§ EXERCISE DETAILS
Gather every line below where "price" appears.
════════
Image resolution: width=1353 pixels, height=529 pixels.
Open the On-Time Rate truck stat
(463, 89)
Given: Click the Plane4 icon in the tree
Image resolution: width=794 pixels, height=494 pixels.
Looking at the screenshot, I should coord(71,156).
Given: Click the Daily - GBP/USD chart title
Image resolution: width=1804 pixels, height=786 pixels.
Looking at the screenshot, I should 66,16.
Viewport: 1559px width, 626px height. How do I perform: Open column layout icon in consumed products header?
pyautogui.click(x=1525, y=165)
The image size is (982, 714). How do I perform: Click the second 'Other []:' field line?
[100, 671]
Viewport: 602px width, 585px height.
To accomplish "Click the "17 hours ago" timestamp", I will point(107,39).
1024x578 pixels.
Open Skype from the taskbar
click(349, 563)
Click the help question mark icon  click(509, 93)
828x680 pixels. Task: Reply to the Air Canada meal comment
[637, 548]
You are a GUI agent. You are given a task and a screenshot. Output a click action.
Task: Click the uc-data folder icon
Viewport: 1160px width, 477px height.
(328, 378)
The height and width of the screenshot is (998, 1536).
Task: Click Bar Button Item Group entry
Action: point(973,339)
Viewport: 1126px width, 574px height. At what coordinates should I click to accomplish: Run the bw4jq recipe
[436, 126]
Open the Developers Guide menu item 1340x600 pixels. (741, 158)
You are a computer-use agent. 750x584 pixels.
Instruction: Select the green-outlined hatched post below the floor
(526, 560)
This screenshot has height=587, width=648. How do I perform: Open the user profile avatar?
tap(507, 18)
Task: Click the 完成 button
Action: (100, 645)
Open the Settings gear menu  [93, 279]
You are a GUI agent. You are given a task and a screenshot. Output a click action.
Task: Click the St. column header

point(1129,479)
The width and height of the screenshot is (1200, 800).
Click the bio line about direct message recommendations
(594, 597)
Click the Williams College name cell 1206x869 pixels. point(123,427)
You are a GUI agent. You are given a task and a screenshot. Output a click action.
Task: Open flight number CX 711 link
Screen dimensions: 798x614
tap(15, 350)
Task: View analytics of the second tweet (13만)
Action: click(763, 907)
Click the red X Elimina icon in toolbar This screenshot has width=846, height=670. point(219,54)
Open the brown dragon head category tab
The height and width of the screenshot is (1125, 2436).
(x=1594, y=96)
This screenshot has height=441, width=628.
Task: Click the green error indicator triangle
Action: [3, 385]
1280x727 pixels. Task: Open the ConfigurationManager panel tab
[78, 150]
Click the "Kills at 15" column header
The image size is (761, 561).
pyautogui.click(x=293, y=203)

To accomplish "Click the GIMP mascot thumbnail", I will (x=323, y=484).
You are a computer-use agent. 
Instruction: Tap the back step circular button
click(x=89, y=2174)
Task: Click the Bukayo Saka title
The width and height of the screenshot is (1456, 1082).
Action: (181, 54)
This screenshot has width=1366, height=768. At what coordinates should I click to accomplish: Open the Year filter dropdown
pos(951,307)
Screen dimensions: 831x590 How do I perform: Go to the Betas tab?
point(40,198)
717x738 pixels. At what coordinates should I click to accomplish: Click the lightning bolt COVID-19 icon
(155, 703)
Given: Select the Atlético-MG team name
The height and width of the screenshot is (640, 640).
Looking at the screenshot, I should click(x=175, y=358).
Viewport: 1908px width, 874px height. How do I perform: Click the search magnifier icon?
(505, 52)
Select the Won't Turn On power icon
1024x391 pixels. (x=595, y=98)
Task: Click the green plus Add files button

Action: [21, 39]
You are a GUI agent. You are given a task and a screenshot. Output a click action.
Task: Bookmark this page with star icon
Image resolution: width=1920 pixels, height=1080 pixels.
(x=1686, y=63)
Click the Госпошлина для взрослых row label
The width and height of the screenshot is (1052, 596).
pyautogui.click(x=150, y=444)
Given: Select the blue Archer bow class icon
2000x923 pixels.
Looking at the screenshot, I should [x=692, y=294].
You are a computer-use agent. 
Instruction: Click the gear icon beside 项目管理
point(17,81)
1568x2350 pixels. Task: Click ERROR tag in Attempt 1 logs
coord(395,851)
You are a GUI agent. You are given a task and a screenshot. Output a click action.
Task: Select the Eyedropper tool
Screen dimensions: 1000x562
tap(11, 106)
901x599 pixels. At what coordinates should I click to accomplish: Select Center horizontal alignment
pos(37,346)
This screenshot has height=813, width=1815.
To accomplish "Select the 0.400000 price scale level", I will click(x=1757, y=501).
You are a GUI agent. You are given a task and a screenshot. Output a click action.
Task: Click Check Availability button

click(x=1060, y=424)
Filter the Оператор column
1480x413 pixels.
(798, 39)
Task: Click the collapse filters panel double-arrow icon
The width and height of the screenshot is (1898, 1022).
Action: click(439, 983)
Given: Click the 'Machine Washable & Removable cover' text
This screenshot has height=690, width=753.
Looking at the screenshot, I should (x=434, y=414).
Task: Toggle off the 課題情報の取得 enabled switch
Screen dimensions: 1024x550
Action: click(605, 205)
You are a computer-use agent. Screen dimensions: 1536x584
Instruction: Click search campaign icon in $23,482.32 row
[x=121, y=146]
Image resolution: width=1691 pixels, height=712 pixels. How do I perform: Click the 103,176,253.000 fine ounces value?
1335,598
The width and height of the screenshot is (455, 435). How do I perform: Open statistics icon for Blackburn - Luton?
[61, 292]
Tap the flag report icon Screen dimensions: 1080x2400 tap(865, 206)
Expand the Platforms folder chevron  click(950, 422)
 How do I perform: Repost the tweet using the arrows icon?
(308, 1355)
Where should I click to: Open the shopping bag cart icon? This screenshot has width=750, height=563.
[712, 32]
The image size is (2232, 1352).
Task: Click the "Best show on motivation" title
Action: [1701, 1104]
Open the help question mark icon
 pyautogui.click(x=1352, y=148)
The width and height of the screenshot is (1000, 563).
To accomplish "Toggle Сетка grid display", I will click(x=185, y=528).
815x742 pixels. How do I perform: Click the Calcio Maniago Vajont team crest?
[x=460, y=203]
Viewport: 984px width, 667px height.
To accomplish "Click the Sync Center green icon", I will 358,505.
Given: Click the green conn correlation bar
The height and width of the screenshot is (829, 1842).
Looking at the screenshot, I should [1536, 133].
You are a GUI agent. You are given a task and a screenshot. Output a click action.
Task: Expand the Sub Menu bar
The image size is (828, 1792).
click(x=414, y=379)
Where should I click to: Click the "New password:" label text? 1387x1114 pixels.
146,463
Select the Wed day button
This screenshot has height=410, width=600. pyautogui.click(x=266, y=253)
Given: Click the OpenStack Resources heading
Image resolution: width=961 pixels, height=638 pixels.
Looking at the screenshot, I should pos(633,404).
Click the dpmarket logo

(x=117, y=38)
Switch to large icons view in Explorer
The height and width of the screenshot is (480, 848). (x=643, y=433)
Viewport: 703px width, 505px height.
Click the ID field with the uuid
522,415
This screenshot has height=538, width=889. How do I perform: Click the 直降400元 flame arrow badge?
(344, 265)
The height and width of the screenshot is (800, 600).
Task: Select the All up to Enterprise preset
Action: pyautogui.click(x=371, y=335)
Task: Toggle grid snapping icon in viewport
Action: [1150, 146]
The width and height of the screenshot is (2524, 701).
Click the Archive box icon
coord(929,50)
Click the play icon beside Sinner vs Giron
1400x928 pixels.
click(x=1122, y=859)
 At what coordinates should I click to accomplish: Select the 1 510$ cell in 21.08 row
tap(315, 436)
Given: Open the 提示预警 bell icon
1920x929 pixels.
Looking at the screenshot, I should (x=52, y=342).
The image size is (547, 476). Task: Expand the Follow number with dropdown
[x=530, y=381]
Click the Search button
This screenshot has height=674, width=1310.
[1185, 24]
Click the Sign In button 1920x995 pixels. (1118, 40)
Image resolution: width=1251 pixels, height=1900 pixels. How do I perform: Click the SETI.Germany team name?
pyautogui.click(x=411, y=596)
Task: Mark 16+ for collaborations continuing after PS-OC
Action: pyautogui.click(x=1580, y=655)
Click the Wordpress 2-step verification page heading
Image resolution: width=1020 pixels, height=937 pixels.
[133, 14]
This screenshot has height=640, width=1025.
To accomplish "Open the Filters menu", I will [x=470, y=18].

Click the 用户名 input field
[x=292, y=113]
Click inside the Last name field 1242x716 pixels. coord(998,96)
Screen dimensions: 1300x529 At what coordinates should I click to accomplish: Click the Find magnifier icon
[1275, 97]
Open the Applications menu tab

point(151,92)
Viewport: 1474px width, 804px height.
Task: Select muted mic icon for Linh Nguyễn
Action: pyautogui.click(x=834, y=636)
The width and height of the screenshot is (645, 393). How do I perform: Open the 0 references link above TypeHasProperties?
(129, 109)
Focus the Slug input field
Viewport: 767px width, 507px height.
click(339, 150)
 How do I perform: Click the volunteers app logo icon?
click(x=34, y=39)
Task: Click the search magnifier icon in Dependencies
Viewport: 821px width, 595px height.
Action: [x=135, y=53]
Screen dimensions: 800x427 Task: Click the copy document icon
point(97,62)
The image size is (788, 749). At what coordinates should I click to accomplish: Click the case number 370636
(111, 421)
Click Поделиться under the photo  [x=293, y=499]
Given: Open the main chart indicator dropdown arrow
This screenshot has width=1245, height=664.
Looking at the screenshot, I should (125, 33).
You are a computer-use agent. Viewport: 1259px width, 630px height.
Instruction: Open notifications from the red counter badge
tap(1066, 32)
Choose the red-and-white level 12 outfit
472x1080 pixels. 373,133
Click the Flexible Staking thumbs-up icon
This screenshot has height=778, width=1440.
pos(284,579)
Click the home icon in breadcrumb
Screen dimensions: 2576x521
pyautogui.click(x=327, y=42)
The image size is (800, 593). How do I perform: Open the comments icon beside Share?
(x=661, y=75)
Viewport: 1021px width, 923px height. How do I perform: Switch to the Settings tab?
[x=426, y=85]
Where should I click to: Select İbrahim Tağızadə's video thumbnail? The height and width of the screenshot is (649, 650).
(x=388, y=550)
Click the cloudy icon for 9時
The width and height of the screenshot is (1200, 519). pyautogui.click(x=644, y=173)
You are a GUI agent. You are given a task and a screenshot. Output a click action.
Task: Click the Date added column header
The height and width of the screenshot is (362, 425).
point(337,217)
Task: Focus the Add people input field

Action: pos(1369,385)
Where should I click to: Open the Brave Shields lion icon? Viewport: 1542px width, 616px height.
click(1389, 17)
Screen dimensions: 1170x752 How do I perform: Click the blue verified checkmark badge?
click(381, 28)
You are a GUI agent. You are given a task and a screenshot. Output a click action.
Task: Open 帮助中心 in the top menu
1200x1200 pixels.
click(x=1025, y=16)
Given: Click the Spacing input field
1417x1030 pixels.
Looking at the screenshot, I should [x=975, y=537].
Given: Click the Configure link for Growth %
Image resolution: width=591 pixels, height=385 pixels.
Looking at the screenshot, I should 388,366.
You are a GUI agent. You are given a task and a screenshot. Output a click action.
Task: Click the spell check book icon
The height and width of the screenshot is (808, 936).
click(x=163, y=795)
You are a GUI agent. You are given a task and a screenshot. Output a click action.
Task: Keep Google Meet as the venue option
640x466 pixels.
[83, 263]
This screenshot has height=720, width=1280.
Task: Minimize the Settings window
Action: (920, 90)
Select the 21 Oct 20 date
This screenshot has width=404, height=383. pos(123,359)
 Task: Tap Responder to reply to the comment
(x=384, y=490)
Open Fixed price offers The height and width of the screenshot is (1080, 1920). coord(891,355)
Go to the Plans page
════════
§ EXPECTED OUTPUT
To accomplish "Select the 0.400000 price scale level", I will click(x=1757, y=501).
Open Fixed price offers The height and width of the screenshot is (1080, 1920). coord(891,355)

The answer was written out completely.